MLI61C630 - Academic Writing, Lecture, 30.10.2023-17.11.2023
Kurssiasetusten perusteella kurssi on päättynyt 17.11.2023 Etsi kursseja: MLI61C630
Guidelines: Presentation
Beryl Pittman, Academic Writing/2023
Activity: Presentation (counts towards participation)
Due: Last day of class
Why a presentation matters: In the academic arena, it is customary to share findings at conferences after research is complete, and papers are prepared and reviewed for publication. This is known as multi-modal communication – sharing information through more than one type of channel, thereby increasing its chances of being disseminated and understood by various audiences. (The abstract and editorial that you did this week are also examples of multi-modal communication.)
Topic: Your ~ 10- minute team presentation should address the issue that you wrote about in your academic report.
It should be persuasive and engaging. Be sure that we know your thesis/position. Provide whatever background would be useful and then build an argument that reflects logos, pathos (if appropriate), and ethos (that would be your credibility, which is built upon the soundness of your evidence and sources, and confidence/clarity of your answers to our questions).
If you want to include information from sources you read but did not use in your report, that’s fine. Just be sure to cite the source in a signal phrase and on a slide at the end.
Every team member must present though not necessarily for equal amounts of time.
PowerPoint? Yes.
Question-and-answer: Each team should ask a substantive question to every other team.
Sources: Make sure that we know when you are borrowing an idea/thought/words from an outside source by using a signal phrase at the beginning of the sentence. For example: "According to John Oliver on Last Week Tonight, Bill Nye the Science Guy needs to use bells-and-whistles to keep his audience engaged while he's talking about science."
Audience: Consider your classmates as your audience – interested and intelligent but not likely to be experts in the issue you're presenting.

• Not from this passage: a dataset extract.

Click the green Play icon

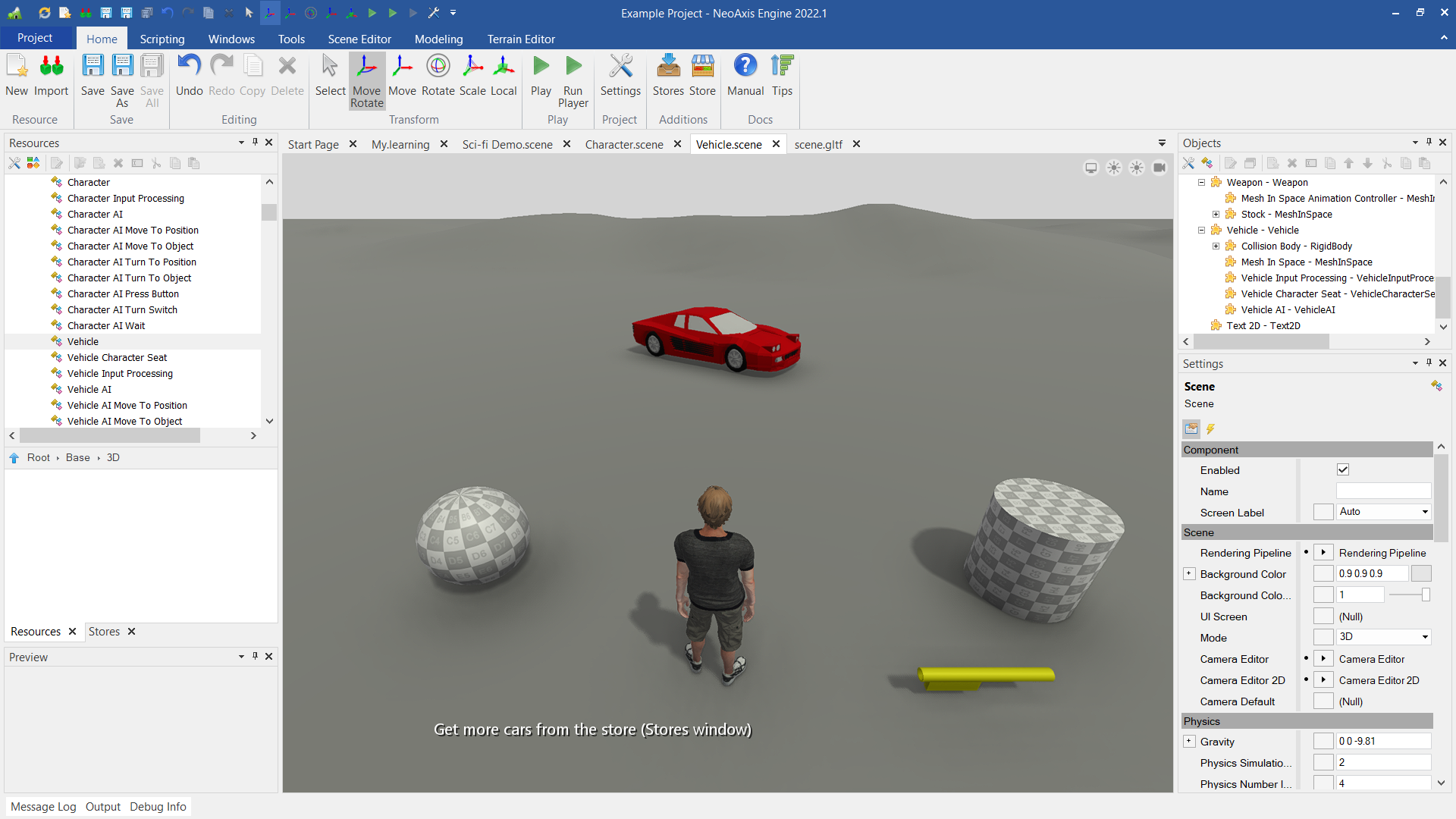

This will be fun: In the US, a survey found that most people fear public speaking more than they fear death. At least that's what they said.
I don't want you to be one of those people! Please don't be nervous about your presentation! We are all interested in what you're talking about, and you know a lot more about the issue than we do, and we all want you to do well, and the stakes are low, grade-wise. Experience-wise though, it's a great opportunity!
The single most important thing that you can do to build confidence about presenting: practice out loud a couple of times -- Build up that muscle memory!
And because you're making a team presentation, you need to practice out loud together.